We acknowledge the limitations of this evaluation, which includes the relatively recent adoption of the web-based editorial management system in 2002, the small numbers of editorial board members, and the short time line for study conduct. Because the constitution of the editorial board reflects a rotating assignment usually of 4-years duration, many of the reviewers were still in the midst of their tenure at the time this investigation was undertaken. This required that we manage the review data considering each review as independent; we acknowledge that, in reality, this may not have been the case. This was an unavoidable circumstance, however, that could have created some ambiguities in evaluating the longitudinal performance of the editorial board members.

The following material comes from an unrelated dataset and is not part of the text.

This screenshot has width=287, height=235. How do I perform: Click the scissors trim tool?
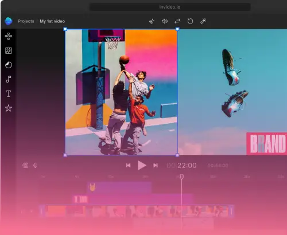click(152, 21)
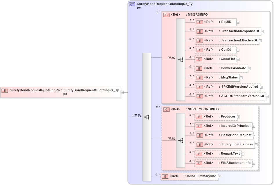
Task: Select the G icon on the MSGRSINFO group
Action: 166,14

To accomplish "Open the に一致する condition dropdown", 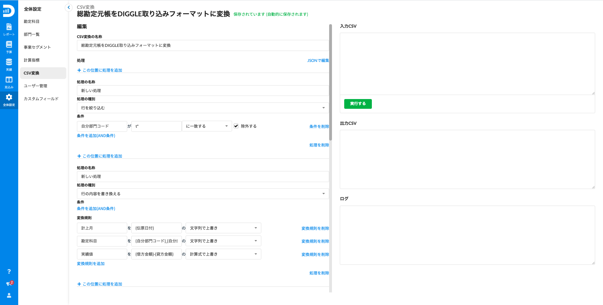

There is general acceptance of the importance of the peer review process for promoting scientific integrity. Continual questioning and evaluation are important aspects to its success. Gender bias and other gender-related issues are deserving of attention and periodic evaluation, and a consciousness of the importance of placing competent women in these prestigious positions is imperative in ensuring adequate and fair representation and maintaining high standards of quality for such journals as Obstetrics and Gynecology. Providing mentorship to women to provide them access to these types of positions will be a key factor in the achievement of gender balance on editorial boards of peer-reviewed journals. 18
Conclusions
We found differences based on gender of editorial board members' recommendations about manuscript triage, turnaround time, and editors' grades assigned in this publication focused on women's health. We were reassured to find that despite these differences, there was no effect on the editors' ultimate decisions regarding manuscript publication.
Footnotes
Disclosure Statement
The authors have no conflicts of interest to report.